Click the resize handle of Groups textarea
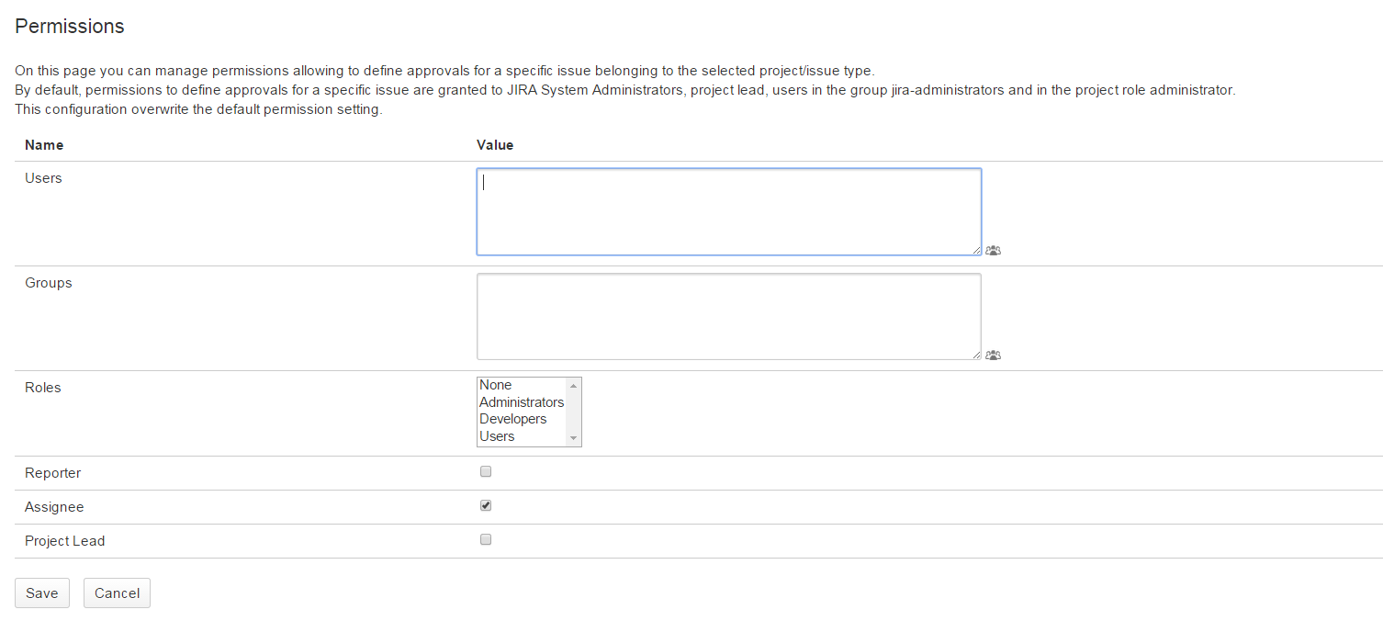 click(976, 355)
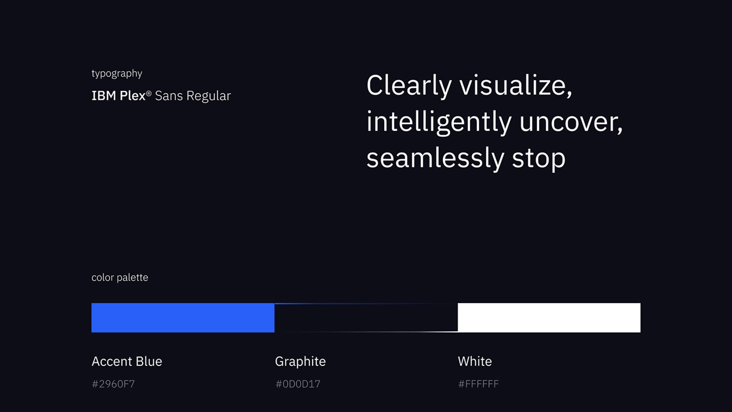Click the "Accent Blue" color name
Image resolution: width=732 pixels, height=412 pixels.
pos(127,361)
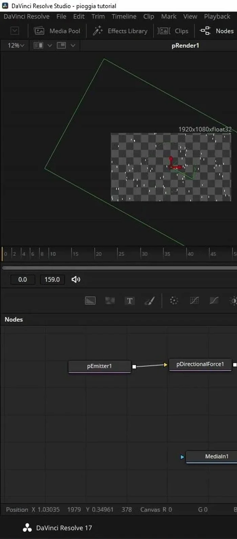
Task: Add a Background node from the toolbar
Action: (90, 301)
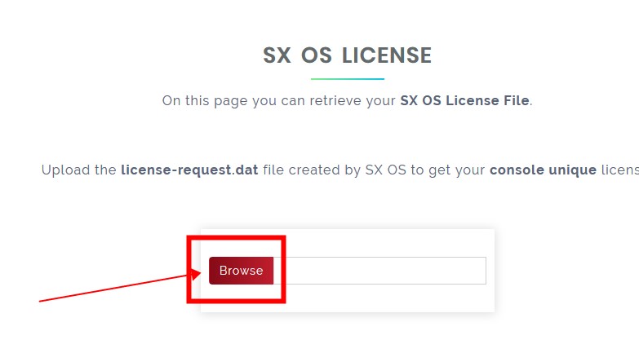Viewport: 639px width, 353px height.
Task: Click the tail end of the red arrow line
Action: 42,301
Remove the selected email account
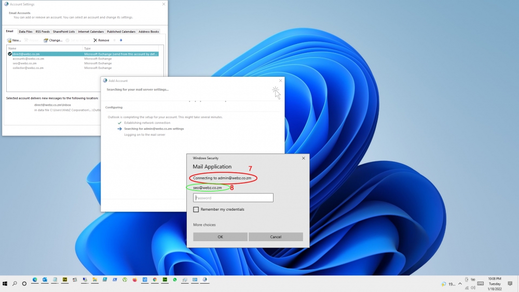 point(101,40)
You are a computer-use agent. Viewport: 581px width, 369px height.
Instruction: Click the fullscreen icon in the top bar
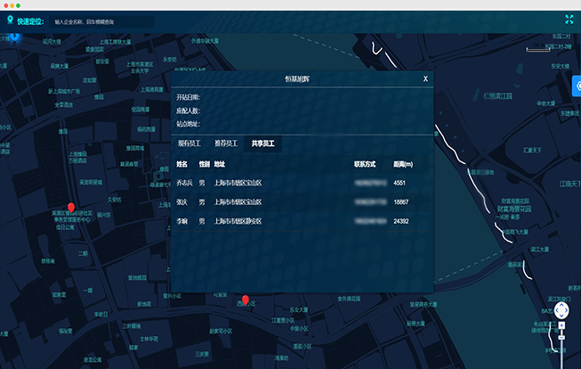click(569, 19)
* * * * * * *
DIRECTIONS | Give the data again word for word, without pictures.

SOLUTION TO THIS EXERCISE |
Click the resize handle of Groups textarea
 click(976, 355)
Click the "Accent Blue" color name
Image resolution: width=732 pixels, height=412 pixels.
pos(127,361)
Task: Add a Background node from the toolbar
Action: (90, 301)
Viewport: 639px width, 353px height.
Task: Click the tail end of the red arrow line
Action: 42,301
Remove the selected email account
 point(101,40)
You are a computer-use agent. Viewport: 581px width, 369px height.
Instruction: Click the fullscreen icon in the top bar
click(569, 19)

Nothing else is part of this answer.